P. ¿Su relación con su padre marca su relación con sus hijos?
R. Soy un padre ausente, como todos los padres deben ser. El reencuentro con mi padre cambia muchísimo mi relación con mis hijos porque ese vacío era mi gran asignatura pendiente. Era un vacío mitológico, lleno de rencor. Pero el trato con él en los últimos años me enseña que la vida es así y que este no es el señor mitológico que estaba en mi cabeza. Es un ser humano al que estoy ayudando y que tiene muchas cosas que enseñarme. Ese trato cotidiano va destruyendo el espejo maligno. Va abriendo el espacio a un señor que tiene muchos rasgos adorables con el que yo en realidad no tengo nada que saldar. Él no es responsable de mi vida ni yo de lo suya. Y podemos tener una relación de dos personas que son carne de la misma carne pero no son historia de la misma historia.

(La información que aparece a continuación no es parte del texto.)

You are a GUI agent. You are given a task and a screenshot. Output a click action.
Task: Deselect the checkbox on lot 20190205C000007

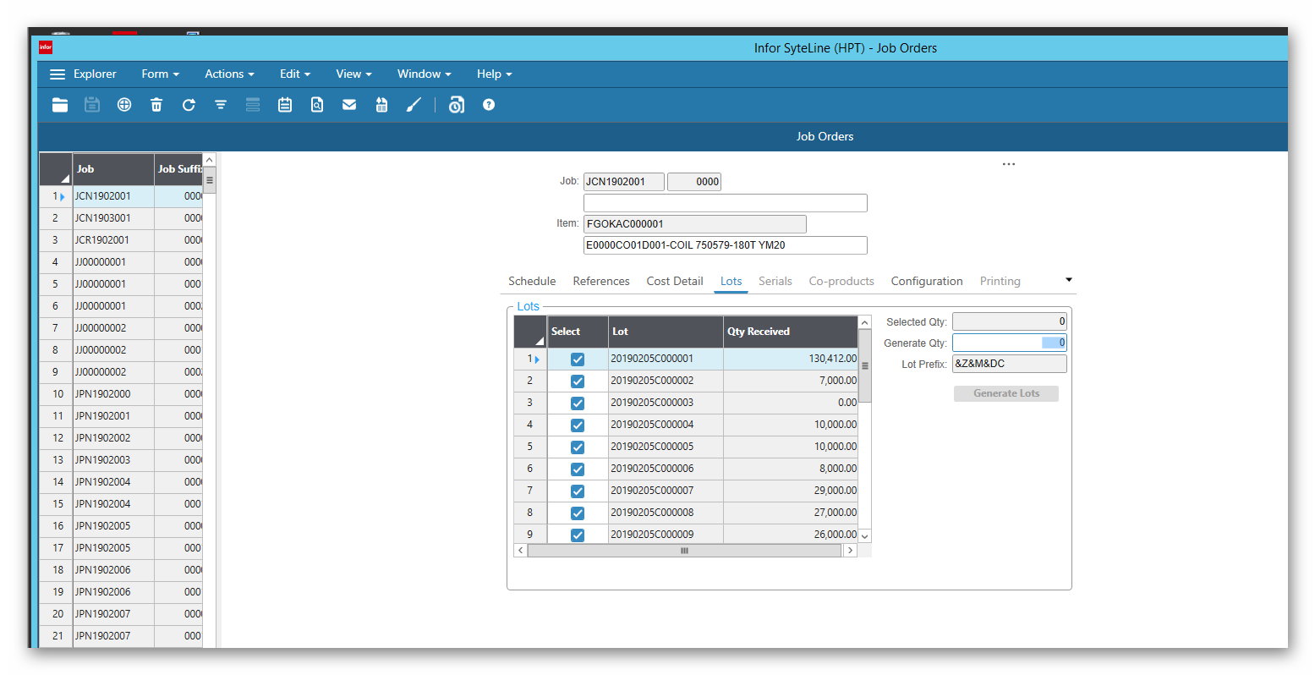point(577,491)
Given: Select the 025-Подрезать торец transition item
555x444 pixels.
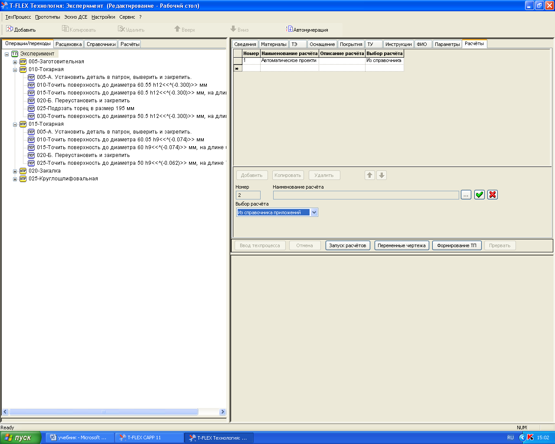Looking at the screenshot, I should click(x=85, y=108).
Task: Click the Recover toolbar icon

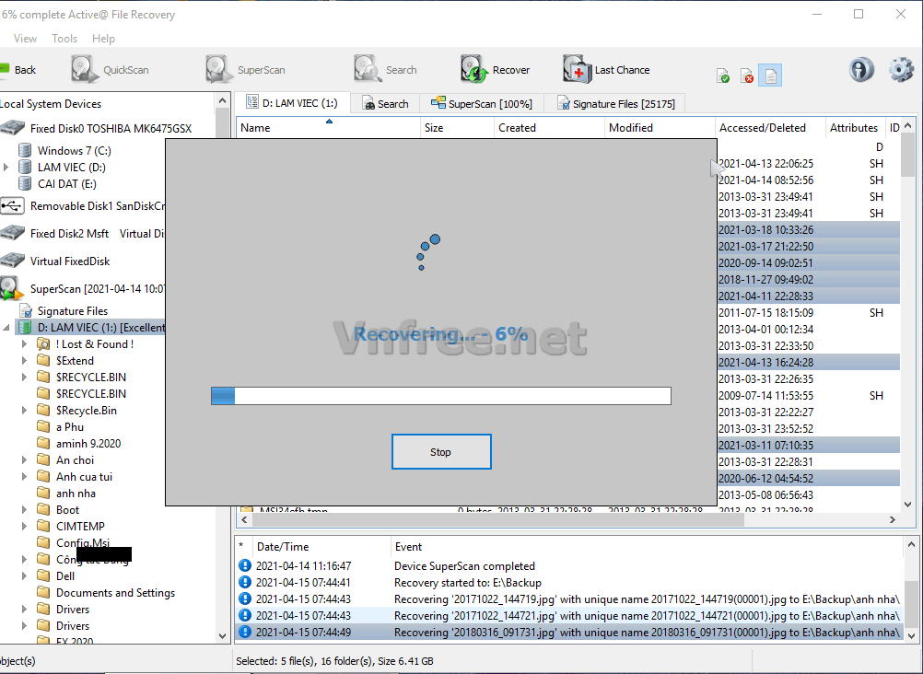Action: pos(474,70)
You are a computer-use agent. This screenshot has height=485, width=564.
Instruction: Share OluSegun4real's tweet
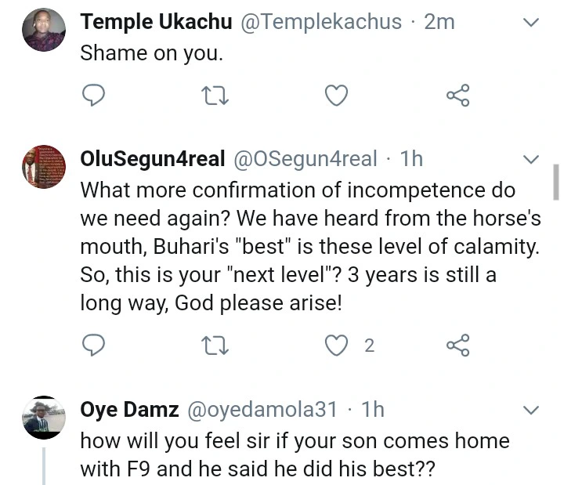(x=457, y=344)
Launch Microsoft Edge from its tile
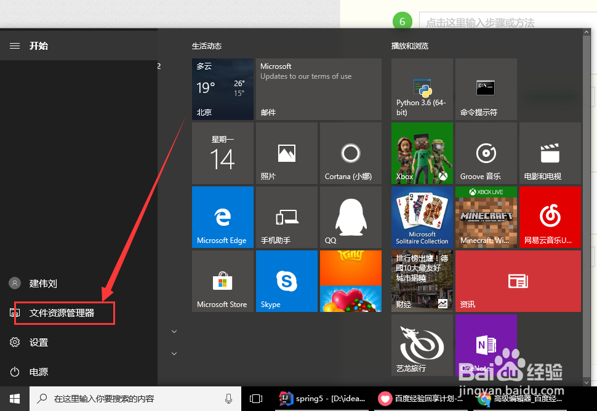This screenshot has height=411, width=597. (222, 217)
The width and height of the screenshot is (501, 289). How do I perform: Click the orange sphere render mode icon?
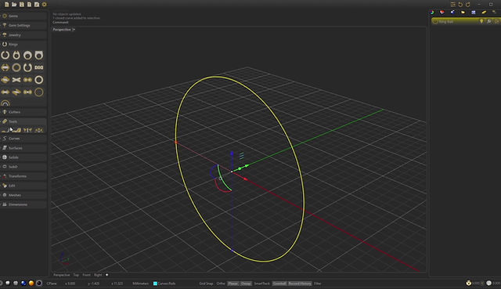pyautogui.click(x=31, y=283)
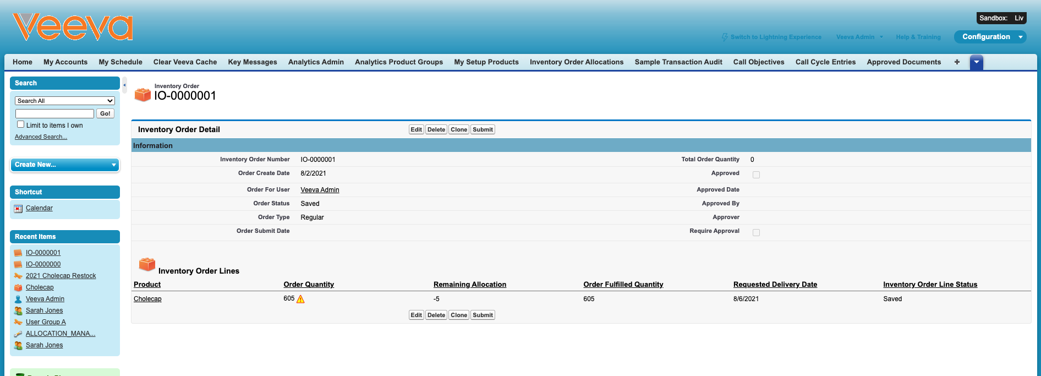
Task: Toggle the Require Approval checkbox
Action: (756, 232)
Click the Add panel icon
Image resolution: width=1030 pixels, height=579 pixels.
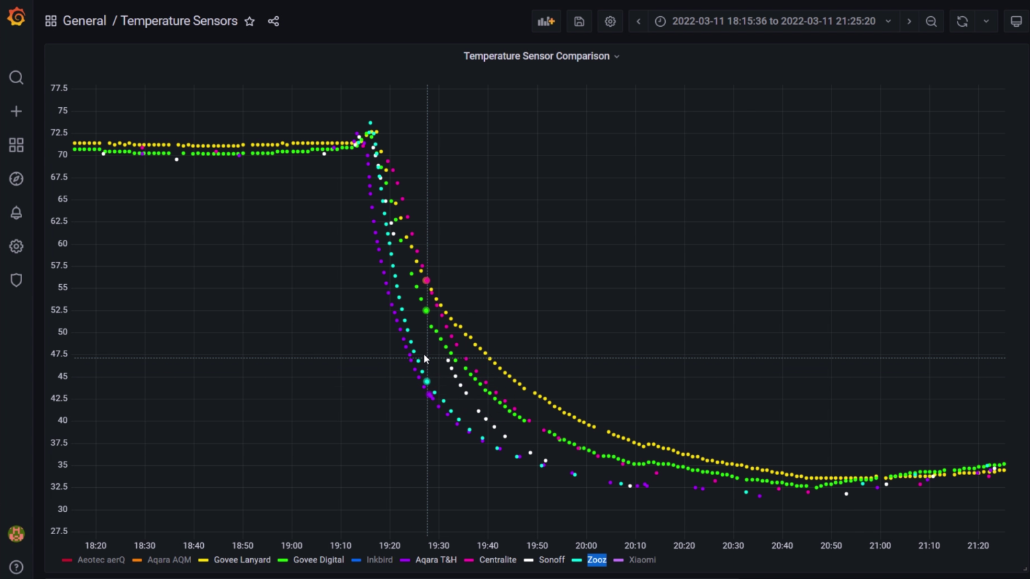(547, 21)
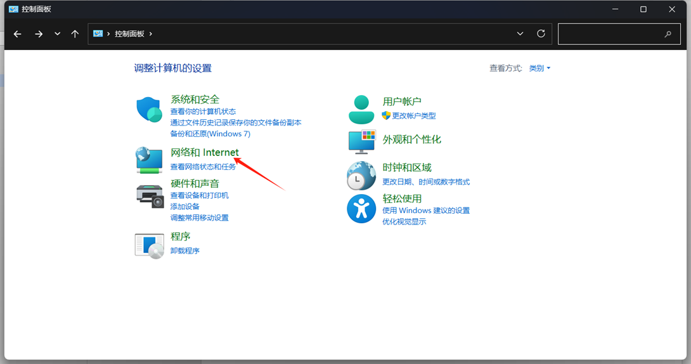
Task: Click the 硬件和声音 printer icon
Action: click(150, 195)
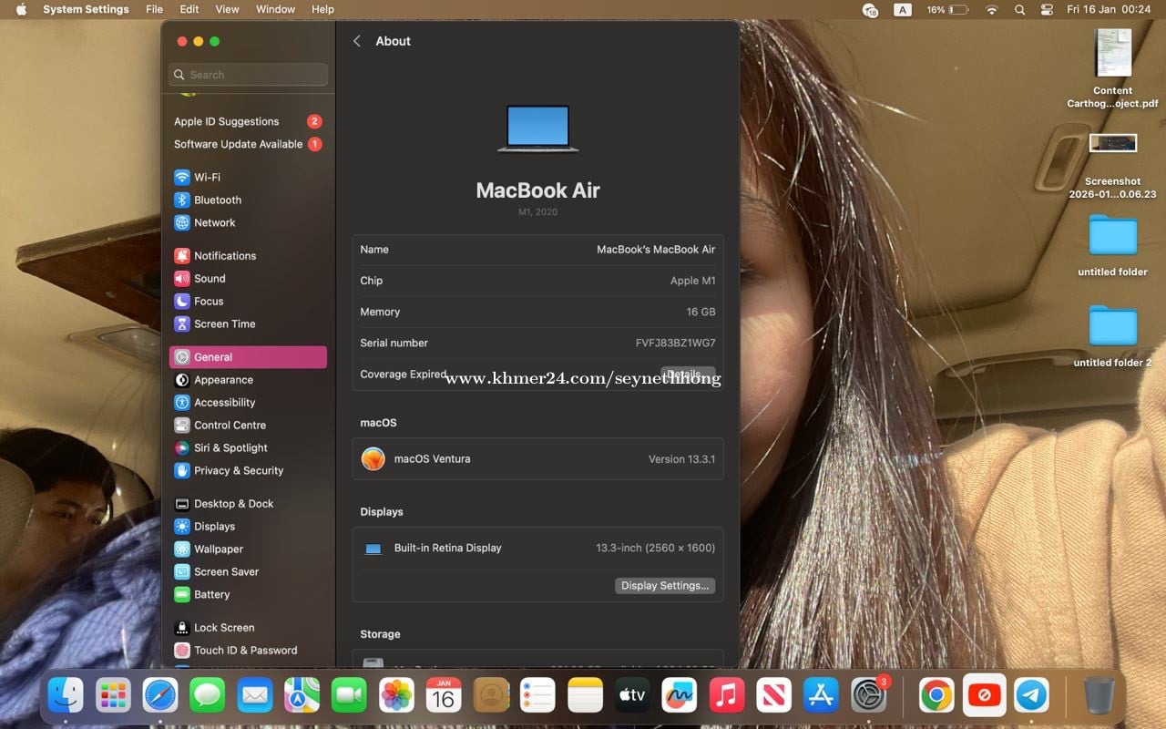Open the Window menu in menu bar

tap(275, 9)
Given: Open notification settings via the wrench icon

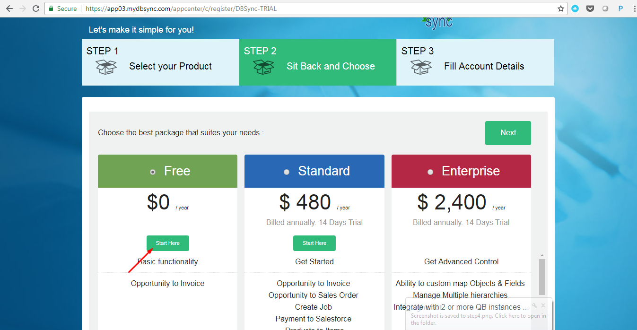Looking at the screenshot, I should [534, 305].
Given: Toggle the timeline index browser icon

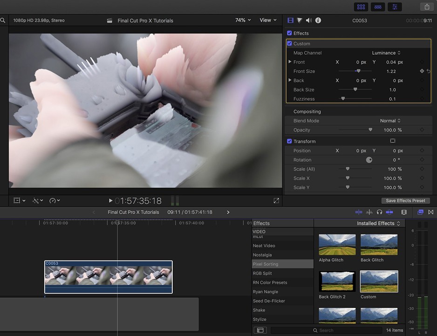Looking at the screenshot, I should pyautogui.click(x=260, y=330).
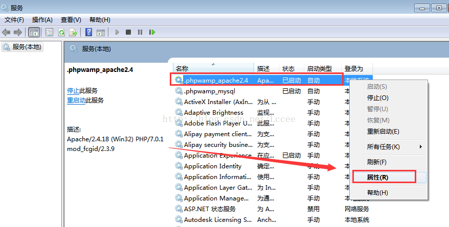449x227 pixels.
Task: Select the .phpwamp_mysql service row
Action: (210, 91)
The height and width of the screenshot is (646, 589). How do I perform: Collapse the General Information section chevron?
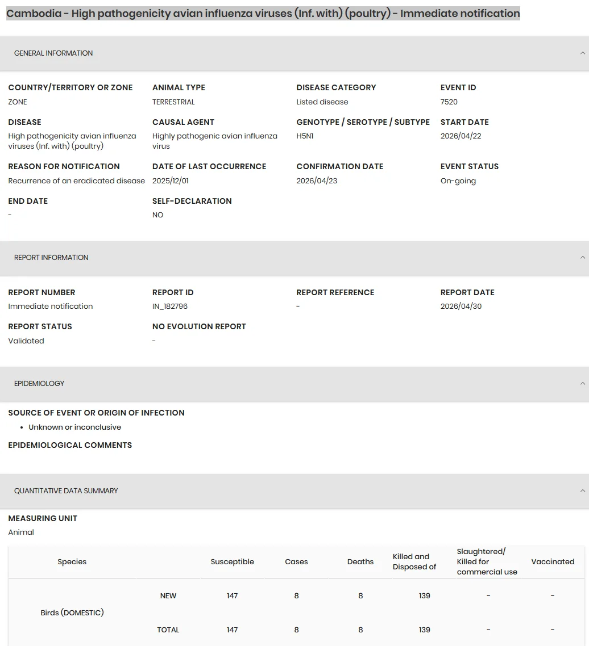(582, 53)
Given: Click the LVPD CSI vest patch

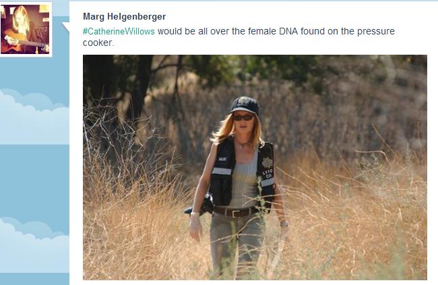Looking at the screenshot, I should click(x=268, y=168).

P. Durante muchos años dice usted que fue un hombre irascible.
R. Era muy impaciente como padre, como pareja, como ser humano. Sufría explosiones un poco torpes que algo tenían que ver con esta cosa de rebelarse ante las imperfecciones del mundo. Reencontrarme con mi padre fue muy reparador.
P. ¿En qué sentido?
R. Caminé con mis padres hacia la vejez. Me reconcilié con la idea de que vamos a morir. Para mí fue una lección estoica verlos irse con tranquilidad de la vida. En muchos sentidos, este libro fue un esclarecimiento y también una cura.
P. ¿Qué significado tiene escribirlo ahora?
R. La fantasía un poco infantil de que les devuelvo la vida. Cada persona que abra este libro puede de alguna manera devolverles la vida.
P. ¿Por qué considera que su historia es arquetípica en México?
R. Tiene que haber como diez millones de hogares mexicanos sin padre. Este país existe porque las mujeres mexicanas han querido que exista. Si fuera por los hombres, esto sería un desastre.
P. En ocasiones se refiere a su padre en la narración como Godot. ¿Es una forma de tomar distancia?
R. Yo no sabía cómo llamarle. Decirle papá era una intimidad que nunca tuvimos. Decirle padre era demasiado solemne. El tema era cómo ir nombrando a este personaje que en cierto modo es un gran desconocido. La solución me la dio Ángeles [Mastretta, su mujer]. Yo lo recordaba a los 12 años como un hombre alto, joven, risueño. Me encuentro en lugar de eso a un hombre encorvado, con el pelo teñido, muy disminuido de sus facultades mentales. Cuando le cuento a Ángeles, me dice que parece un personaje de Beckett, y yo digo, claro, es Godot. Es Godot porque llevo todo una vida esperando que aparezca y aparece. Un Godot imperfecto.
P. ¿Queda algo de superchería en Aguilar Camín? Su padre, tras abandonar a la familia, acaba con una vidente de la época llamada Nelly Sully.
R. Mi superchería son ellas, mi tía y mi madre. Yo las tengo como unas presencias. No es que converse con ellas pero de pronto pasan por mi cabeza. Oigo ruidos inexplicables y pienso que por ahí deben andar. Tengo otra superchería: no sé qué hacer con las cenizas que guardé de mi padre y de mi madre. Tenía pensado juntarlas en un árbol en el sueño pueril de reunir yo lo que ellos separaron. Pero la verdad es que no estoy seguro de que quisieran pasar juntos la eternidad. Estoy en medio de esas decisiones fantasmales.